Des tensions qui duraient depuis un moment

Le 19 juillet, la police intervient pour une bagarre en pleine rue entre les familles des deux amants… Les forces de l’ordre en viennent à visiter l’appartement des Haddad et découvrent Mounia, qui dit être retenue contre son gré. Depuis, son père et deux de ses oncles sont mis en examen pour enlèvement et séquestration. Placés sous contrôle judiciaire, ils ont interdiction d’entrer en contact avec la victime présumée et seront jugés le 2 août à Tours aux côtés du frère de la jeune femme poursuivi pour menaces de mort écrites. Les peines encourues vont de 3 à 5 ans de prison.

Si cette affaire prend une telle ampleur dans la presse, c’est parce qu’elle concerne une élue de la République. Mais au-delà de Mounia Haddad, ce sont probablement d’autres femmes et hommes qui sont victimes de pressions parce que leurs choix amoureux déplaisent. Dans le cas de la Corpopétrussienne, les difficultés auraient commencé il y a déjà quelques temps, au point que l’on évoque une tentative de ses proches de lui organiser un mariage en Algérie : « je savais qu’il y avait un souci mais je ne pensais pas que c’était d’une telle ampleur » réagit ce mercredi la maire de St-Pierre-des-Corps, Marie-France Beaufils. « Mounia a le droit de vivre la vie qu’elle a choisi. Elle est majeure, elle n’a pas à solliciter d’autorisation de ses parents. Toute jeune femme, tout jeune homme doit pouvoir choisir la personne avec qui il veut vivre. C’est inouï d’avoir encore ce type de situation à gérer » ajoute l’élue communiste.

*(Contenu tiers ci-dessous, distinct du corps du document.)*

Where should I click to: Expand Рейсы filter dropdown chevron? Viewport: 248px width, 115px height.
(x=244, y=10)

Une jeune femme « inquiète » et « apeurée »

Au Conseil Départemental, Jean-Gérard Paumier était au courant des difficultés de sa collègue : « elle avait pris un peu de recul, et chacun comprend pourquoi » commente sobrement l’élu Les Républicains. « Il y a une caisse de résonnance parce qu’elle est élue mais c’est avant tout une affaire privée » ajoute-t-il en demandant de la « pudeur ».

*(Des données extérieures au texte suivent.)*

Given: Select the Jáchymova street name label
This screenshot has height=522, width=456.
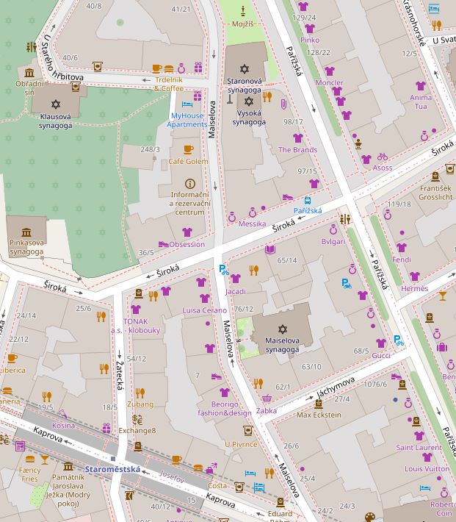Looking at the screenshot, I should pos(335,387).
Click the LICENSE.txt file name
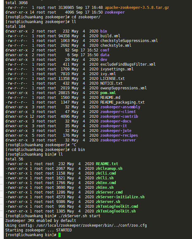This screenshot has width=192, height=239. coord(112,79)
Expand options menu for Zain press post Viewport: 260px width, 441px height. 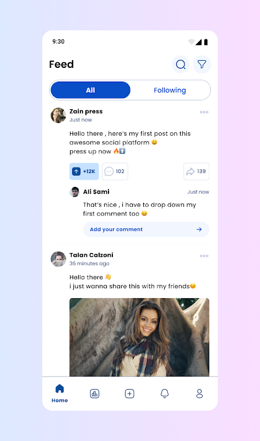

L’avocat de Mounia Haddad, Abed Benjador appelle également à « dépassionner » le débat et à ne « pas faire d’amalgame. » « Ma cliente est extrêmement triste de la situation, elle est apeurée et inquiète des conséquences de cette procédure. Malgré cela, elle est déterminée à essayer de retrouver le cours normal de sa vie et de ses responsabilités » dit-il. Actuellement loin de la Touraine, l’élue n’a pas encore décidé si elle serait présente au tribunal le 2 août lors du jugement de l’affaire. Elle s’est néanmoins constituée partie civile.